Comment: I’m a little apprehensive of being overjoyous that equality has been reached, as McCormack suggests, for there’s still so much to achieve; very large and broad pockets of society still hold dear to dogma and ignorance. Very often this mindset is a product of religious doctrine, expressed by the rife playground bullying and legislation in states like Texas; the death and oppression of such minorities in African nations like Uganda, and more morbid and disgusting the state sponsoring of sex changes for homosexuals in Iran.
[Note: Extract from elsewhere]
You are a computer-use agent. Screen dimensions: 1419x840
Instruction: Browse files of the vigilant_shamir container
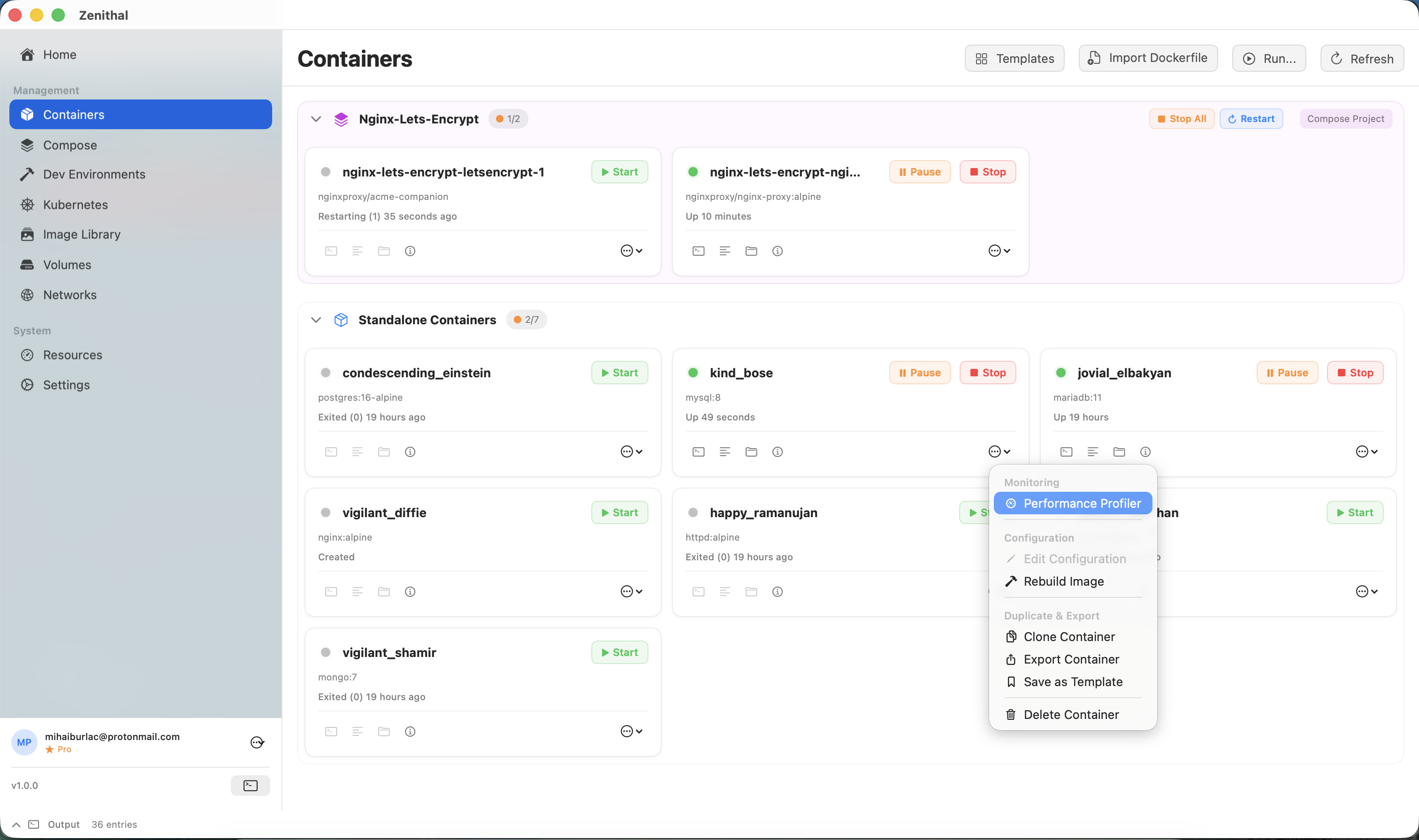tap(384, 731)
Sexual Equality and it’s struggle can not be an isolated reserved privilege of European countries and the West. It needs to be promoted and exported more stridently and aggressively than what is being presently exported, and that, alas is Tesco and Guinness.

One Boy’s Story

Lee, 16, says that his life at school has improved since he came out as gay aged 14, but he still suffers homophobic bullying. “Sometimes it feels a bit weird because gay really means rubbish. I don’t really like being called gay, I say ‘That’s so gay’ myself. Yes, I get bullied. It’s getting better. But I get called names every single day and I have done since I was at primary school. I don’t care any more. Well, that’s not true. I’ve cried about it a lot. I don’t really like walking by myself anywhere. I’ve been kicked a few times and punched. I try to be myself at school and I’ve got friends who’ll stick up for me, but I wish I could turn it off. I dropped out of one GCSE class because I couldn’t take the abuse from one boy. The teacher couldn’t see it, and I didn’t see why I had to spell it out to him. They don’t take homophobia seriously. There’s a poster up in our school, one of those ‘Some people are gay, get over it’ ones. It feels like it’s me that’s expected to get over it.”